QUELLE:
________
Die Erfassung und Verwaltung des Wohnhausbesitzes wurde durch Anordnung vom 27. Mai 1940 der Grundstücksgesellschaft der Haupttreuhandstelle Ost (GHTO) übertragen.[17] Die Erfassung und Verwaltung von Rohstoffen und Wirtschaftsgütern oblag der Verwaltungs- und Verwertungs-Gesellschaft der Haupttreuhandstelle Ost mbH (VVG). Es gab weitere mit besonderen Aufgaben betraute Gesellschaften wie die Handelsaufbau Ost GmbH (HAO), diverse Auffanggesellschaften für Kriegsteilnehmerbetrieb des Handels, die Landwarenhandels-Gesellschaft für den deutschen Osten mbH, die Aufbaugesellschaft des ostdeutschen Landmaschinenhandels mbH, die Hotel- und Gaststättengesellschaft für das Wartheland, Danzig-Westpreußen und Ostoberschlesien mbH, die Handwerksaufbau-Ost mbH und die Allgemeine Film-Treuhand GmbH.

Tätigkeit

Die Kompetenzen und Befugnisse der Haupttreuhandstelle wurden von Göring in dem Runderlass vom 19. Oktober 1939 festgelegt.[18] Unter anderem sollte in den von den deutschen Truppen besetzten polnischen Gebieten, die dem deutschen Reich politisch angegliedert worden waren, das Vermögen des polnischen Staates sowie das Privatvermögen „polnischer und jüdischer Hand“ erfasst werden und das Geld- und Kreditwesen geregelt werden. Die Haupttreuhandstelle veranlasste die „Beschlagnahme des Grund und Bodens des ehemals polnischen Staates, der ausgewiesenen polnischen Intelligenz und aller wegen Feindseligkeiten erschossenen oder ausgewiesenen Polen.“[19] Ein „Nahplan“ des Chefs der Sicherheitspolizei und des SD vom Dezember 1939 sah vor, 600.000 Juden zu vertreiben und ihr Vermögen einschließlich des Wohnungsmobiliars „im Einvernehmen mit den Treuhandstellen“ zu beschlagnahmen und zu verwerten.[20]

Im August 1940 erließ der Leiter der Haupttreuhandstelle Ost eine Verfügung über die Verwertung des beschlagnahmten Vermögens.[21] Danach sollten rund zehn Prozent des kommissarisch verwalteten Haus- und Grundbesitzes, der Industrie-, Handels- und Handwerksbetriebe sowie der Banken und Versicherungen gegen einen angemessenen Kaufpreis an zuverlässige und geeignete Bewerber übertragen werden. Als individuelle Bewerber kamen Volksdeutsche infrage, die ihren Wohnsitz vor 1939 in Polen hatten oder ihn 1918 verlassen mussten, sowie auslandsdeutsche Umsiedler. Reichsdeutsche sollten „zur Gewährleistung der berechtigten Ansprüche der im Felde stehenden Soldaten“ nur berücksichtigt werden, wenn sie selbst als Kriegsteilnehmer aus dem Heer entlassen worden waren.
________
MATERIAL:

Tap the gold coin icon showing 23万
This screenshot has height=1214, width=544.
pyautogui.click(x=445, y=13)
________
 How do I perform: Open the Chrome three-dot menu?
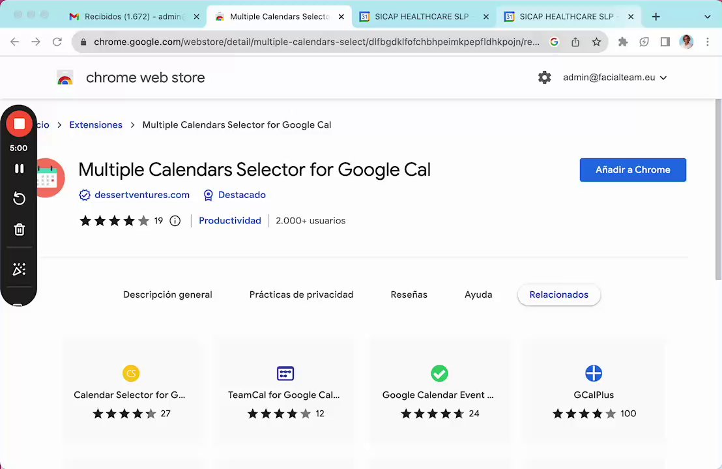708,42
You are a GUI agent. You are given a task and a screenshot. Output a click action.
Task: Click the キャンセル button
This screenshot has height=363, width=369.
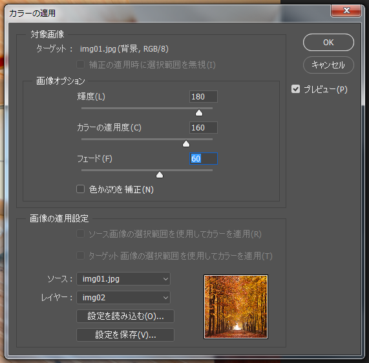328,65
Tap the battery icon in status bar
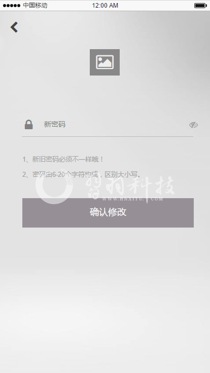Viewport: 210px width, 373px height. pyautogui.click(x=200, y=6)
________
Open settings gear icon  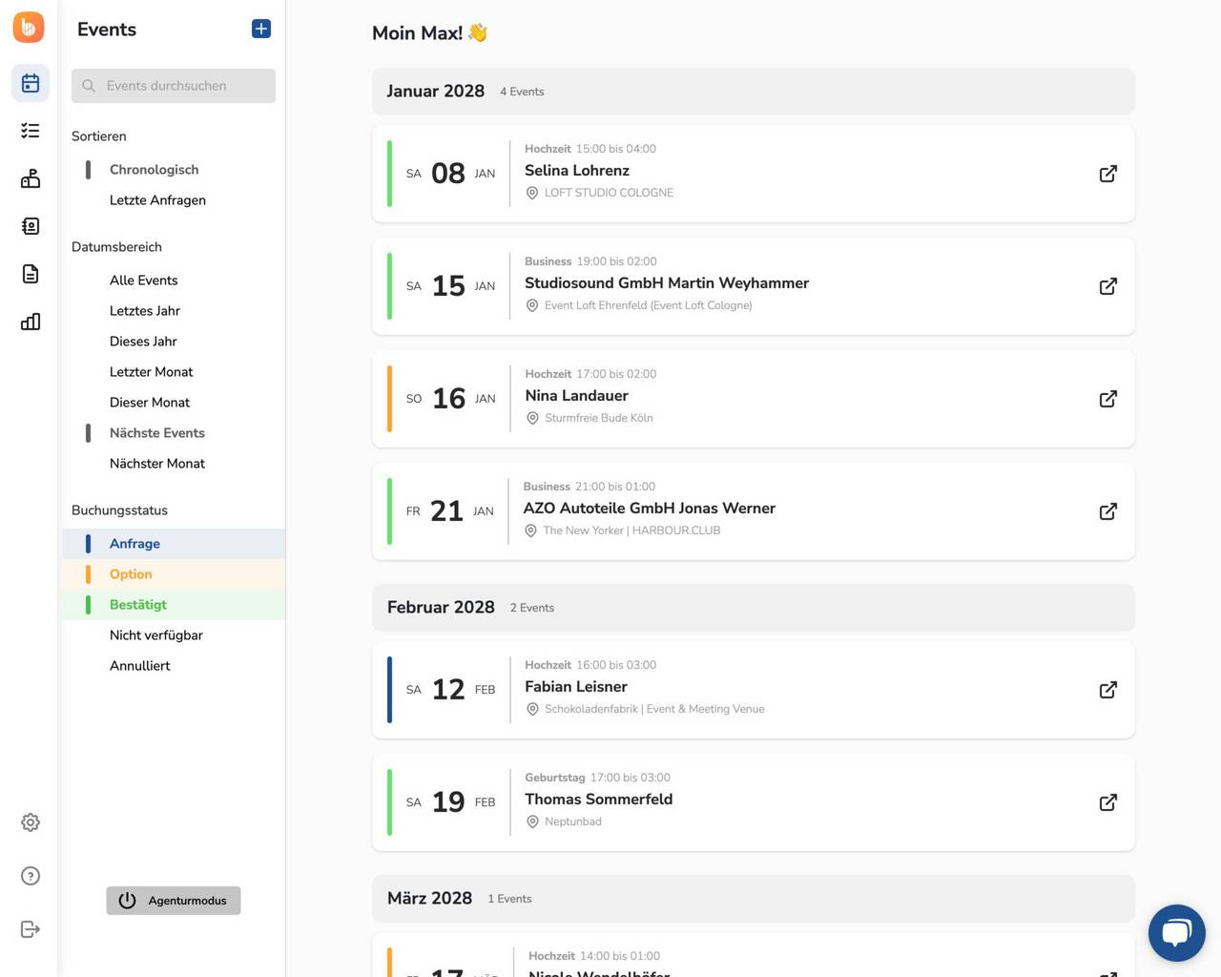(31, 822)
________
AUFGABE A:
Beantworten Sie anhand des Textes über die Haupttreuhandstelle Ost die folgenden Fragen:
(i) Welcher Gesellschaft wurde durch die Anordnung vom 27. Mai 1940 die Erfassung und Verwaltung des Wohnhausbesitzes übertragen?
(ii) Wer legte die Kompetenzen und Befugnisse der Haupttreuhandstelle fest, und mit welchem Erlass von welchem Datum?
(iii) Wie viele Juden sollten laut dem „Nahplan“ vom Dezember 1939 vertrieben werden?
AUFGABE B:
Fassen Sie den Absatz des Textes über die Haupttreuhandstelle Ost, der mit „Im August 1940 erließ“ beginnt, als Liste zusammen und behalten Sie dabei seine wesentlichen Angaben bei.
AUFGABE C:
Fahren Sie mit dem Text über die Haupttreuhandstelle Ost im Anschluss an seinen letzten Satz fort.

ANTWORT A:
(i) Der Grundstücksgesellschaft der Haupttreuhandstelle Ost (GHTO).
(ii) Göring, im Runderlass vom 19. Oktober 1939.
(iii) 600.000.

ANTWORT B:
- Im August 1940 erließ der Leiter der Haupttreuhandstelle Ost eine Verfügung über die Verwertung des beschlagnahmten Vermögens.
- Rund zehn Prozent des kommissarisch verwalteten Haus- und Grundbesitzes, der Industrie-, Handels- und Handwerksbetriebe sowie der Banken und Versicherungen sollten gegen einen angemessenen Kaufpreis an zuverlässige und geeignete Bewerber übertragen werden.
- Als individuelle Bewerber kamen Volksdeutsche infrage, die vor 1939 in Polen wohnten oder ihren Wohnsitz dort 1918 verlassen mussten, außerdem auslandsdeutsche Umsiedler.
- Reichsdeutsche sollten zur Wahrung der Ansprüche der Soldaten im Feld nur berücksichtigt werden, wenn sie selbst als Kriegsteilnehmer aus dem Heer entlassen worden waren.

ANTWORT C:
Siehe auch

Literatur

  • Jeanne Dingell: Zur Tätigkeit der Haupttreuhandstelle Ost, Treuhandstelle Posen 1939 bis 1945. (=Europäische Hochschulschriften Reihe 3: Geschichte und ihre Hilfswissenschaften 955) Lang, Frankfurt am Main u. a. 2003, ISBN 3-631-50569-8. (Zugleich: Berlin, Freie Univ., Diss., 2002)
  • Czeslaw Łuczak: Grabież polskiego mienia na ziemiach zachodnich Rzeczypospolitej "wcielonych" do Rzeszy 1939–1945: wydawnictwo źródłowe [Die Plünderung des polnischen Eigentums in den westl. Gebieten der Republik: Polen wurde 1939–1945 in das Reich eingegliedert]. Poznań: Uniw. im. Adama Mickiewicza, 1969. Enthält HTO-Rechenschaftsbericht 1939–1942.
  • Bernhard Rosenkötter: Treuhandpolitik. Die „Haupttreuhandstelle Ost“ und der Raub polnischer Vermögen 1939–1945. Essen, Klartext-Verlag, 2003, ISBN 3-89861-141-8.
  • Ingo Loose: Kredite für NS-Verbrechen. Die deutschen Kreditinstitute in Polen und die Ausraubung der polnischen und jüdischen Bevölkerung 1939–1945. (=Studien zur Zeitgeschichte 75). Oldenbourg, München 2007, ISBN 978-3-486-58331-1 (Volltext digital verfügbar) (Zugleich: Berlin, Freie Univ., Diss., 2005) (Ausgezeichnet mit dem „Prix Jacques Rozenberg“ 2005)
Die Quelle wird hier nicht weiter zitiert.